Re: [PATCH V4] btrfs: implement delayed inode items operation

2011-03-22 Thread Itaru Kitayama
On Wed, 23 Mar 2011 12:00:38 +0800
Miao Xie mi...@cn.fujitsu.com wrote:

 I is testing the new version, in which I fixed the slab shrinker problem 
 reported by
 Chris. In the new version, the delayed node is removed before the relative 
 inode is
 moved into the unused_inode list(the slab shrinker will reclaim inodes in 
 this list).
 Maybe this method can also fix this bug. So could you tell me the reproduce 
 step
 or the options of mkfs and mount?
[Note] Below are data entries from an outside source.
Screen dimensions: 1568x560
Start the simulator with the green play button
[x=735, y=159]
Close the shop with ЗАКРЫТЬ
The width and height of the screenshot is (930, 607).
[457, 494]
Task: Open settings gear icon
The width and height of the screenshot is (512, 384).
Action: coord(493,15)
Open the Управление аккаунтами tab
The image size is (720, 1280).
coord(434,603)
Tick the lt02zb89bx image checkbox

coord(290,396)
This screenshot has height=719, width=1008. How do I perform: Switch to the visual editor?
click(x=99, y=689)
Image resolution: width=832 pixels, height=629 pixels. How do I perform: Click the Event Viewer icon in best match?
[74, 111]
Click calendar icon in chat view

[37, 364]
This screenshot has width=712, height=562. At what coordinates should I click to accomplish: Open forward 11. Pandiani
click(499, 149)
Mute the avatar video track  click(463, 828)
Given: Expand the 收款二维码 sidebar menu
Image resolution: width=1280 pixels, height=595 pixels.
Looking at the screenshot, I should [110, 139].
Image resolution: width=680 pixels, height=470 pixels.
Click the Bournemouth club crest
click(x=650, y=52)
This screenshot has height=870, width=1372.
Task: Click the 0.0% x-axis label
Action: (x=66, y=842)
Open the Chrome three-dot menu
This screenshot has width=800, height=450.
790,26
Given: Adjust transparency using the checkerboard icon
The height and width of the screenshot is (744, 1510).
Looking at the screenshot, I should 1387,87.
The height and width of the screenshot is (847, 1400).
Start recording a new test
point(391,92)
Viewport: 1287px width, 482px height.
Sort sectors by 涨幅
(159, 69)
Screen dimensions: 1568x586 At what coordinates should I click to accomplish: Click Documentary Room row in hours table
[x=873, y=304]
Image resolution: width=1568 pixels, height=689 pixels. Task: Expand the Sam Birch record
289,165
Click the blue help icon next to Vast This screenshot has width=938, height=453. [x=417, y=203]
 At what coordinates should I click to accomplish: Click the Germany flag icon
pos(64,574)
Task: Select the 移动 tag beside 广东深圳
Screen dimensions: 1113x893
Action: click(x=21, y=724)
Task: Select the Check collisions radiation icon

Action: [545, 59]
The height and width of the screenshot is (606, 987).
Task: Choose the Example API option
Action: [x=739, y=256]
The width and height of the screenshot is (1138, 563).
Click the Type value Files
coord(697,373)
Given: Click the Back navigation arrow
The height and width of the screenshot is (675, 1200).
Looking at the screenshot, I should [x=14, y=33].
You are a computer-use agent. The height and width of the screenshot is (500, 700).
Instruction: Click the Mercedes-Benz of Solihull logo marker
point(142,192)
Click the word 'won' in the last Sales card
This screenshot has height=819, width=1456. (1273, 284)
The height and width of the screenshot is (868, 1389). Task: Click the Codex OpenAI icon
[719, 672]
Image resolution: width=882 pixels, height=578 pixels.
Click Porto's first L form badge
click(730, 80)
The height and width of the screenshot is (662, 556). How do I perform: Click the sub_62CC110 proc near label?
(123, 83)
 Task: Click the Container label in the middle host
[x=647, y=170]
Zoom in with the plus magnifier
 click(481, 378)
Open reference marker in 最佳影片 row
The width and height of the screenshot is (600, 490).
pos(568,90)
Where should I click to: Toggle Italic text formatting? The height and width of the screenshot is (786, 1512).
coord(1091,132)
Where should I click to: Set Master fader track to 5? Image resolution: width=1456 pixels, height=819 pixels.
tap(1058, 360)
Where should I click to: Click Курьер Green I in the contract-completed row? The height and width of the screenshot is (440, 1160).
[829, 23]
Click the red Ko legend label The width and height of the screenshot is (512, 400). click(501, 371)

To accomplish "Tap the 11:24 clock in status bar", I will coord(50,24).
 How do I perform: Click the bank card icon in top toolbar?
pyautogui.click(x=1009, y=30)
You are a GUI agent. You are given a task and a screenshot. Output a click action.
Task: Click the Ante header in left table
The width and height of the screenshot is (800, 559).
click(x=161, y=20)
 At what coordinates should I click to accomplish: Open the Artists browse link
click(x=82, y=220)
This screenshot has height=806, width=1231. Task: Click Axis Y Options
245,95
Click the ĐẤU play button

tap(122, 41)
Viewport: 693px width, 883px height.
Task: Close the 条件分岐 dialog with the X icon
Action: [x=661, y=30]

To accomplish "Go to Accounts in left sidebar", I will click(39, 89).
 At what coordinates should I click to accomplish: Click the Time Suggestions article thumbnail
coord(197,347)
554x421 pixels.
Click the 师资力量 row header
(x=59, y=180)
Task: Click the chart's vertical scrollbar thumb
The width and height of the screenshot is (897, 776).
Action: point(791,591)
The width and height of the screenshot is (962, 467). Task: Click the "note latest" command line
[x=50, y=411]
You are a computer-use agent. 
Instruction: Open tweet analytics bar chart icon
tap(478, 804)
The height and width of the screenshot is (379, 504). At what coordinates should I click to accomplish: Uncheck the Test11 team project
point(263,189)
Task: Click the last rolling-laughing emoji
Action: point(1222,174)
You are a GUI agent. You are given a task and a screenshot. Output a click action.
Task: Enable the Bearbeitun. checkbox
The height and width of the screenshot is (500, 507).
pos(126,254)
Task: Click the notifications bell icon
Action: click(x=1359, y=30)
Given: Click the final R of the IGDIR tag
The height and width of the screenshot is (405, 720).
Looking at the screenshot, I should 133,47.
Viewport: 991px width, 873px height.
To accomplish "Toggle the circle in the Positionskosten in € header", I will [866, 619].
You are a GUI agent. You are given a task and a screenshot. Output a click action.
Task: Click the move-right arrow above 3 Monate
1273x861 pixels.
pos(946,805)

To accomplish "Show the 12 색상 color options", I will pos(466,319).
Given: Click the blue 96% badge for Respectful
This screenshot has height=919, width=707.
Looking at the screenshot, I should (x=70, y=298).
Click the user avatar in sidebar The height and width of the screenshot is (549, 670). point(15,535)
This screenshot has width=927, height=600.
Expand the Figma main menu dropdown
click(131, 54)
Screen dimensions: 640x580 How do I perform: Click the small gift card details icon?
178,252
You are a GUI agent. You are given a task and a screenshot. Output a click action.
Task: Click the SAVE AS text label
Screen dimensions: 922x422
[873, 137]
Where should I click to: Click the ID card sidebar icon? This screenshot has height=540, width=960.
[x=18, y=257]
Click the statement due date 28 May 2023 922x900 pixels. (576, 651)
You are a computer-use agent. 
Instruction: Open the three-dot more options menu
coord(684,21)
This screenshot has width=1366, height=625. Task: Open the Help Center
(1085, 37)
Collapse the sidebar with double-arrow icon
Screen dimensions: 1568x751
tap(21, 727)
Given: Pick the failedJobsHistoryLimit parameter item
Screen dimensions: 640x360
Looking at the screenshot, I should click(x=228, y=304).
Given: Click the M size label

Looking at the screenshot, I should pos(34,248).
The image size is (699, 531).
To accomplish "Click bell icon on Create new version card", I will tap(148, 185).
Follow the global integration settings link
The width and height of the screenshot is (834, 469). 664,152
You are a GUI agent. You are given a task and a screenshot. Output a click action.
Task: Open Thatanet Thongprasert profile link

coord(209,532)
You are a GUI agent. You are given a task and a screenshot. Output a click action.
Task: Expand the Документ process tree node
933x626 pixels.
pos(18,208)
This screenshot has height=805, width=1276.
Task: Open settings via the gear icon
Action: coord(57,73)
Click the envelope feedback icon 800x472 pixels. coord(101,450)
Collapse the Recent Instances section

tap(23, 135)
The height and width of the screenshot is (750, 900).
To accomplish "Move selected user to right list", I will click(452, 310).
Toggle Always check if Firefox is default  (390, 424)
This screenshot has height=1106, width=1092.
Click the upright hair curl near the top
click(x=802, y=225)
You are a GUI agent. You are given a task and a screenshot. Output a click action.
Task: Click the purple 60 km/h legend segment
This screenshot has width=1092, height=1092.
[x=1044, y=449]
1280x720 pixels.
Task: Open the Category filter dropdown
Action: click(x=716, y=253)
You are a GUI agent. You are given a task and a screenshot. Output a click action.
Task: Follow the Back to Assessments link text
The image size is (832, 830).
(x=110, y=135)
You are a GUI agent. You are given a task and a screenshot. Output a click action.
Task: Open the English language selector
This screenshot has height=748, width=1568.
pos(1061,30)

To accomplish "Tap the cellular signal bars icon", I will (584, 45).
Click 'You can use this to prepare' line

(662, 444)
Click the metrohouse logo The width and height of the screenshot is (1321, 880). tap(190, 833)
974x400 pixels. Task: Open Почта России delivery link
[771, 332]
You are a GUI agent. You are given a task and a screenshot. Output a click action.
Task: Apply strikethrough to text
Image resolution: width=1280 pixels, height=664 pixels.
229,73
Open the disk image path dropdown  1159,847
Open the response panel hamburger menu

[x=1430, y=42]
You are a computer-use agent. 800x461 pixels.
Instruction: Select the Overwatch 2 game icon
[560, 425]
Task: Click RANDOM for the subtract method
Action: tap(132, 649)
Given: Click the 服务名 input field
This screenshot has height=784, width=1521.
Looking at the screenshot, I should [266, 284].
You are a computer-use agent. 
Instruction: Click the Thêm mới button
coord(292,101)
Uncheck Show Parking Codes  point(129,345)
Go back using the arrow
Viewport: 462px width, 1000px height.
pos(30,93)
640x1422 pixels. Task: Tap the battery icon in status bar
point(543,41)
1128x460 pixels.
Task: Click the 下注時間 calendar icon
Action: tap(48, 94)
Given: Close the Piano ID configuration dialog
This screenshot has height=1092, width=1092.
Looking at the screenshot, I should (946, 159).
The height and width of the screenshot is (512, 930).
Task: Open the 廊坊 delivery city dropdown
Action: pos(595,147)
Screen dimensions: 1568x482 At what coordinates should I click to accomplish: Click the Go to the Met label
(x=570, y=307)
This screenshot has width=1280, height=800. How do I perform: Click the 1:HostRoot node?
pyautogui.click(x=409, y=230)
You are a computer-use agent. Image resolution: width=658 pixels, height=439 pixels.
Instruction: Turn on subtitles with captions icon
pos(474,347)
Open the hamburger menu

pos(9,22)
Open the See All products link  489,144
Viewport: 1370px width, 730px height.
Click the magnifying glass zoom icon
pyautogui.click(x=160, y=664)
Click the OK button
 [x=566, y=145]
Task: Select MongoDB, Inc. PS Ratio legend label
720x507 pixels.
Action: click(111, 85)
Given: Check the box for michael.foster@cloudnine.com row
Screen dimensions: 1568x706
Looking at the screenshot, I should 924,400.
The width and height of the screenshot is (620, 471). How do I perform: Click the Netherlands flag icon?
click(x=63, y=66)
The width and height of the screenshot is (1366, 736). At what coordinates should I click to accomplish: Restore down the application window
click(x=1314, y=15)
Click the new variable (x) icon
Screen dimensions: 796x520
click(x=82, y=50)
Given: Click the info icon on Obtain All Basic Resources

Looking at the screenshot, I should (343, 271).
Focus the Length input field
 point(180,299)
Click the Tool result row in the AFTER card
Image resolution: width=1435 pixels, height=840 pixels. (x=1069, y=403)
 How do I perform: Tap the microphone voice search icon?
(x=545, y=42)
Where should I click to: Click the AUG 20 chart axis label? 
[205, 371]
I will check if the new patch can fix this 
 bug or not.

I used the default mkfs options for $TEST_DEV and enabled the space_cache and 
the
compress=lzo options upon mounting the partition.

itaru
--
To unsubscribe from this list: send the line unsubscribe linux-btrfs in
the body of a message to majord...@vger.kernel.org
More majordomo info at  http://vger.kernel.org/majordomo-info.html


Re: [PATCH V4] btrfs: implement delayed inode items operation

2011-03-21 Thread Chris Mason
Excerpts from Miao Xie's message of 2011-03-21 01:05:22 -0400:
 On sun, 20 Mar 2011 20:33:34 -0400, Chris Mason wrote:
  Excerpts from Miao Xie's message of 2011-03-18 05:24:46 -0400:
  Changelog V3 - V4:
  - Fix nested lock, which is reported by Itaru Kitayama, by updating space 
  cache
inodes in time.
  
  I ran some tests on this and had trouble with my stress.sh script:
  
  http://oss.oracle.com/~mason/stress.sh
  
  I used:
  
  stress.sh -n 50 -c path to linux kernel git tree /mnt
  
  The git tree has all the .git files but no .o files.
  
  The problem was that within about 20 minutes, the filesystem was
  spending almost all of its time in balance_dirty_pages().  The problem
  is that data writeback isn't complete until the endio handlers have
  finished inserting metadata into the btree.
  
  The v4 patch calls btrfs_btree_balance_dirty() from all the
  btrfs_end_transaction variants, which means that the FS writeback code
  waits for balance_dirty_pages(), which won't make progress until the FS
  writeback code is done.
  
  So I changed things to call the delayed inode balance function only from
  inside btrfs_btree_balance_dirty(), which did resolve the stalls.  But
 
 Ok, but can we invoke the delayed inode balance function before
 balance_dirty_pages_ratelimited_nr(), because the delayed item insertion and
 deletion also bring us some dirty pages.

Yes, good point.

 
  I found a few times that when I did rmmod btrfs, there would be delayed
  inode objects leaked in the slab cache.  rmmod will try to destroy the
  slab cache, which will fail because we haven't freed everything.
  
  It looks like we have a race in btrfs_get_or_create_delayed_node, where
  two concurrent callers can both create delayed nodes and then race on
  adding it to the inode.
 
 Sorry for my mistake, I thought we updated the inodes when holding i_mutex 
 originally,
 so I didn't use any lock or other method to protect delayed_node of the 
 inodes.
 
 But I think we needn't use rcu lock to protect delayed_node when we want to 
 get the
 delayed node, because we won't change it after it is created, cmpxchg() and 
 ACCESS_ONCE()
 can protect it well. What do you think about?
 
 PS: I worry about the inode update without holding i_mutex.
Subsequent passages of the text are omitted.